Israeli soldiers climb down a steep hill during a search mission

Israel has begun to wind down a crackdown on Hamas following the alleged kidnapping of three teens. (AAP)

Israeli Prime Minister Benjamin Netanyahu has praised Palestinian president Mahmud Abbas for condemning the alleged kidnapping of three teenagers by Hamas, but criticised his unity pact with the Islamist movement.

Netanyahu spoke on Tuesday as Israel began to wind down a huge crackdown on Hamas, having arrested hundreds in an operation to find the youngsters who went missing in the southern West Bank nearly two weeks ago.

The Jewish state was coming under increasing international pressure to use restraint in its manhunt, after Israeli raids across the West Bank killed four Palestinians.
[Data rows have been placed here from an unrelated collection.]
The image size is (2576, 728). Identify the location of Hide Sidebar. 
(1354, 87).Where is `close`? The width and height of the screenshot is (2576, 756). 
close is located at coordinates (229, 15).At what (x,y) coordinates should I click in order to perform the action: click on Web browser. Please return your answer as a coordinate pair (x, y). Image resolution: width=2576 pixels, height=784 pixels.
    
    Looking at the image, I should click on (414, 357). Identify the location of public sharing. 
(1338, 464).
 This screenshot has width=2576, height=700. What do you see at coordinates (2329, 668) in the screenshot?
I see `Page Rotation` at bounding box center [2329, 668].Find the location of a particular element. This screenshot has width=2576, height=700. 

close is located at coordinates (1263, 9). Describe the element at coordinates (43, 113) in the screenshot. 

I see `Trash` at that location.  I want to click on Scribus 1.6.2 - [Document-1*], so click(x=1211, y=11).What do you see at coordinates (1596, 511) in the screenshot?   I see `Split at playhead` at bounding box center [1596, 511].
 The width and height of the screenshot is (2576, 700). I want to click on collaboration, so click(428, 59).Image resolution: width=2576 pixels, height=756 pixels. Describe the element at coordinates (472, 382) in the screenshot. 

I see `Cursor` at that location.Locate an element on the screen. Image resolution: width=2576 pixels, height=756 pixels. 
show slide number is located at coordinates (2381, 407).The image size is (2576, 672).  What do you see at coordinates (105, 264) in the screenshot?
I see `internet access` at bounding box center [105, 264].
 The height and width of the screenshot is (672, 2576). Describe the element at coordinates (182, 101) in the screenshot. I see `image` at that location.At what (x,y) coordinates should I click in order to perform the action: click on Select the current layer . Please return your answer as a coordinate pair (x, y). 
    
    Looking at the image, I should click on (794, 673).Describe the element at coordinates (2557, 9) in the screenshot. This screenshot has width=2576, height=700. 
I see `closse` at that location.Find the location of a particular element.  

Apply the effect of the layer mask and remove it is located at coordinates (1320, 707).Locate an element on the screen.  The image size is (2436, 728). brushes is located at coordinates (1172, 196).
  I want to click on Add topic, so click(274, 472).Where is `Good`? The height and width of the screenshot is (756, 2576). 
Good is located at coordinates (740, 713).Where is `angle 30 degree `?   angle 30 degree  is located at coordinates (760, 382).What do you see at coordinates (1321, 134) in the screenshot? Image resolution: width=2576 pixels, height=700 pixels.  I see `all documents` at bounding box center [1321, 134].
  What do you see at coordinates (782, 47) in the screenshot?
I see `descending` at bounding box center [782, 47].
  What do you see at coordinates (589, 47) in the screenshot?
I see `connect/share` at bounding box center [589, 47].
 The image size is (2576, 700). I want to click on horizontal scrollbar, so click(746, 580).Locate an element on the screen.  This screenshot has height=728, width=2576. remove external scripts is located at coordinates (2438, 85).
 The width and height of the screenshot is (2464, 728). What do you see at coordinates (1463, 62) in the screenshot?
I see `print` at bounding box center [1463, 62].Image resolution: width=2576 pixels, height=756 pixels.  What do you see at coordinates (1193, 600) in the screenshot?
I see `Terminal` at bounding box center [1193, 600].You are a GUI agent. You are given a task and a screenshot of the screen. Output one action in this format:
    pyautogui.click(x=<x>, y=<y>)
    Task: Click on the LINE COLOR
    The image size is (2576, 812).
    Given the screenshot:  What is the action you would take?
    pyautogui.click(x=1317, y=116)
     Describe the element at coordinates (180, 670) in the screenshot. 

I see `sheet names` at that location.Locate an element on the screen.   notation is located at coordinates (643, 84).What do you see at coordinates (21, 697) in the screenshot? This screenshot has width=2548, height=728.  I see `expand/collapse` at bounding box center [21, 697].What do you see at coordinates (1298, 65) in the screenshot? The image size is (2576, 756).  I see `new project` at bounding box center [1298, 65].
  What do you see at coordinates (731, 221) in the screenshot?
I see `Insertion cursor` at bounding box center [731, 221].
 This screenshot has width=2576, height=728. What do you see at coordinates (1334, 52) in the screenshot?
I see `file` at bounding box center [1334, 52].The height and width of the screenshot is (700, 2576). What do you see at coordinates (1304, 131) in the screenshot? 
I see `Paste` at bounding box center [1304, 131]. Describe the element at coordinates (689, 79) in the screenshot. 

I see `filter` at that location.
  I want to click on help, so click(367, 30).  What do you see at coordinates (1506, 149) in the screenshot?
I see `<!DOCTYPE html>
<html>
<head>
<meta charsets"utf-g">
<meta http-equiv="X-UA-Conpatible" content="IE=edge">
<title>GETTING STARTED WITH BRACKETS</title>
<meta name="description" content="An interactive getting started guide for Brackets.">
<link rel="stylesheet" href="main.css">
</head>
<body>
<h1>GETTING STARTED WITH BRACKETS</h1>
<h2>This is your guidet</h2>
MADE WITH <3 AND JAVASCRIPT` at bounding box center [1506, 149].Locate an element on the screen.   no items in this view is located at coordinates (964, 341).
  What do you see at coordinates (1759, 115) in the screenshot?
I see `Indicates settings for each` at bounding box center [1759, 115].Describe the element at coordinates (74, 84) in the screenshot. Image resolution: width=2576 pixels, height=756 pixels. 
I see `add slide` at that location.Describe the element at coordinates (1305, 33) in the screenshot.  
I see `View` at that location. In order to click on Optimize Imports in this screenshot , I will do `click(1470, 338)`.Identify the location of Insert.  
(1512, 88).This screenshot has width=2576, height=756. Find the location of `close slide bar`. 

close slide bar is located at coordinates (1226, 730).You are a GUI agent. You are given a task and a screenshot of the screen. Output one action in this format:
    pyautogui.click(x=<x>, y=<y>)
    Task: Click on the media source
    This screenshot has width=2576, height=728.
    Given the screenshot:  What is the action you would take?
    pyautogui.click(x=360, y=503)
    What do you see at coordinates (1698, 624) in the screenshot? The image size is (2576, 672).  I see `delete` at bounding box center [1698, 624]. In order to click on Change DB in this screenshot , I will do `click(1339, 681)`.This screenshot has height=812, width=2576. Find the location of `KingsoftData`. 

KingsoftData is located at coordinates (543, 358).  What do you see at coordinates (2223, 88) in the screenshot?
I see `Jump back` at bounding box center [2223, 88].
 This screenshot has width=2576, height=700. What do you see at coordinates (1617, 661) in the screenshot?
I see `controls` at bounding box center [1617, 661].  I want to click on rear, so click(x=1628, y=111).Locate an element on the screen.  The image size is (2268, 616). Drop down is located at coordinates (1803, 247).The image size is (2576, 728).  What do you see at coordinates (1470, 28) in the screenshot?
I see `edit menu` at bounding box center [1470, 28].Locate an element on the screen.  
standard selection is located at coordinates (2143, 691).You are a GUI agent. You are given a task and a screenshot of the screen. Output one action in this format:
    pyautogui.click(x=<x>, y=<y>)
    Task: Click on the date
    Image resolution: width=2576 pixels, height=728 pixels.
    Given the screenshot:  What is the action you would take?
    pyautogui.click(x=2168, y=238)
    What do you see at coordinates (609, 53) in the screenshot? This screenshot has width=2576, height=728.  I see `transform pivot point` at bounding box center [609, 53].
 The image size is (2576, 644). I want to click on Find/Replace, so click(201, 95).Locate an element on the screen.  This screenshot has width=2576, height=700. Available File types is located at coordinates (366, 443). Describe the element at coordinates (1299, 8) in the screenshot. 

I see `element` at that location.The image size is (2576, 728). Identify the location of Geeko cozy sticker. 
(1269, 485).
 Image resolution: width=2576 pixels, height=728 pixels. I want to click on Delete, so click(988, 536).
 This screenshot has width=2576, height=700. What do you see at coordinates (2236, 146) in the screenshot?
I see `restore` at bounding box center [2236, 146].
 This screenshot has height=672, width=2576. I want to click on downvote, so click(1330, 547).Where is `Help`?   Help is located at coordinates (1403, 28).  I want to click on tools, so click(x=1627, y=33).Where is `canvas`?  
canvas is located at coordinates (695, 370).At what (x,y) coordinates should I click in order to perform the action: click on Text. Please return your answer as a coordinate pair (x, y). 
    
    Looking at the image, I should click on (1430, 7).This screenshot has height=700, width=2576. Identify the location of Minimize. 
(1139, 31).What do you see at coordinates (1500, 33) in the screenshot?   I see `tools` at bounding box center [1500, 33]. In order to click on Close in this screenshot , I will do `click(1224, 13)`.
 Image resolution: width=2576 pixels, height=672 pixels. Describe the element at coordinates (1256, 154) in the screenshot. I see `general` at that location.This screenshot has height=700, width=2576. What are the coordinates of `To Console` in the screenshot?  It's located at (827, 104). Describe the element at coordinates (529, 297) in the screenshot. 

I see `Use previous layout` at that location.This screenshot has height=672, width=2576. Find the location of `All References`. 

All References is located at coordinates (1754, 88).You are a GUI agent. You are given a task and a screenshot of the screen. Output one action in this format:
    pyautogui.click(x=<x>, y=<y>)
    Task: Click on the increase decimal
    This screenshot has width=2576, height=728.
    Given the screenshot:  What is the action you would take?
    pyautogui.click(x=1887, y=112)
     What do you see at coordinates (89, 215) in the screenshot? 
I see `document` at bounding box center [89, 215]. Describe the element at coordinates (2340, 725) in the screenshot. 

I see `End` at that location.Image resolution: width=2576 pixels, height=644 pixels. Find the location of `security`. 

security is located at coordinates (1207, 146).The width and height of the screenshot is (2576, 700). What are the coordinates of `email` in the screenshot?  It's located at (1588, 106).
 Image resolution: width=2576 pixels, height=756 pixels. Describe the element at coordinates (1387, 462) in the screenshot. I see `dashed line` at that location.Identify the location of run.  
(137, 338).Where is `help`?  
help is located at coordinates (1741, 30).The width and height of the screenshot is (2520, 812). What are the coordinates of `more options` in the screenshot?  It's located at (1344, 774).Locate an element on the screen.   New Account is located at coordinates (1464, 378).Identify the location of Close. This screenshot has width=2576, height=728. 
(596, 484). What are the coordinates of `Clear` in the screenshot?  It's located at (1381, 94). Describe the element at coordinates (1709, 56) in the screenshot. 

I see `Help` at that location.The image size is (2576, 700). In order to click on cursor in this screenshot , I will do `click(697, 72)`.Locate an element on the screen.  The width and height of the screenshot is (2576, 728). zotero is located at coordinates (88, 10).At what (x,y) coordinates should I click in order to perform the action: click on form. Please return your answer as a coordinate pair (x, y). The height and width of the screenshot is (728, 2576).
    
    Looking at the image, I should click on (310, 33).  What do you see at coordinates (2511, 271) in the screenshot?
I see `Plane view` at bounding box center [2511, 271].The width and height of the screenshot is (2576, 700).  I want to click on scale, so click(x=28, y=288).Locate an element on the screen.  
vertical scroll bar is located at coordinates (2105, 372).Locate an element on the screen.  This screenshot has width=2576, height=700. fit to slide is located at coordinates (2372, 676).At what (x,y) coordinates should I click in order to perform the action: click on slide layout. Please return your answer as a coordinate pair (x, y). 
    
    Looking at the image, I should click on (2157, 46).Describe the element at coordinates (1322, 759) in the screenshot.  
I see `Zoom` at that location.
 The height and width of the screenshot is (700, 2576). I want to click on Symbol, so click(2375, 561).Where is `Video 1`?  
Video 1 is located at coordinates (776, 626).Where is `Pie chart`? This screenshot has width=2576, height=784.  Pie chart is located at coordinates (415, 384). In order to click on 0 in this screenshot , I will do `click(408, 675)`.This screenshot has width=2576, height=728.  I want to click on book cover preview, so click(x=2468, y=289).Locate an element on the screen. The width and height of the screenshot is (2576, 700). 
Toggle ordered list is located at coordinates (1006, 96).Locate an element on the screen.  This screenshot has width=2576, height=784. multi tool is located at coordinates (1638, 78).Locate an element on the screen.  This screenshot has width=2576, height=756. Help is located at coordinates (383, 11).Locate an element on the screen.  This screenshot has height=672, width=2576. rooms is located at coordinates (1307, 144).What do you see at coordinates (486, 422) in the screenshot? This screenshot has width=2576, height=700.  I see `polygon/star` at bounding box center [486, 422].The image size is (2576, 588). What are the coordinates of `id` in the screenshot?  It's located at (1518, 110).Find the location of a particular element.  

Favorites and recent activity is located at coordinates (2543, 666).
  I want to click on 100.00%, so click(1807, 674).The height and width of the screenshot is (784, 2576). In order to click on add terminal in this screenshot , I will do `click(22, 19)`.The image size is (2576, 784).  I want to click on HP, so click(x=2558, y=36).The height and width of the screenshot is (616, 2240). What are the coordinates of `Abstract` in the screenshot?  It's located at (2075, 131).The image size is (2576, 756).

"I appreciate what president Abbas said a few days ago in Saudi Arabia, rejecting the kidnapping," Netanyahu told his Romanian counterpart Victor Ponta at a meeting in Jerusalem.

"I think these were important words," he said.

Abbas condemned the alleged kidnapping, telling a meeting of the Organisation of Islamic Cooperation that "those who kidnapped the three teenagers want to destroy us".

"We will hold them accountable," he said, but stopped short of blaming Hamas.

Israel immediately accused its Islamist foe of kidnapping the youngsters, who went missing on June 12 at a hitchhiking spot near the city of Hebron.

The Jewish state has used that as a pretext to uproot the Islamist movement's West Bank network, arresting 354 Palestinians, 269 of them Hamas members, according to the army.

Hamas has not claimed an abduction, and Israel has provided no evidence for its involvement.

Abbas has pledged to continue security coordination with Israel, which he said was in Palestinians' "best interest" since it would "help protect us".

Israel seized on the opportunity presented by the operation to try to rupture a reconciliation agreement between Abbas and Hamas, under which the two sides formed a merged administration for the West Bank and Gaza earlier this month for the first time in seven years.

In remarks aired Tuesday, Hamas chief Khaled Meshaal told Al Jazeera television that "we do not have information about what happened," but stressed his support for "every resistance attack against the Israeli occupation".

Afterwards, Netanyahu reiterated that if Abbas "is truly committed to peace and to fighting terrorism, then logic and common sense mandate that he break his pact with Hamas".

Defence Minister Moshe Yaalon said Israel was beginning to wind down its arrest operation, which has cost the lives of four Palestinians and sparked public anger in the West Bank.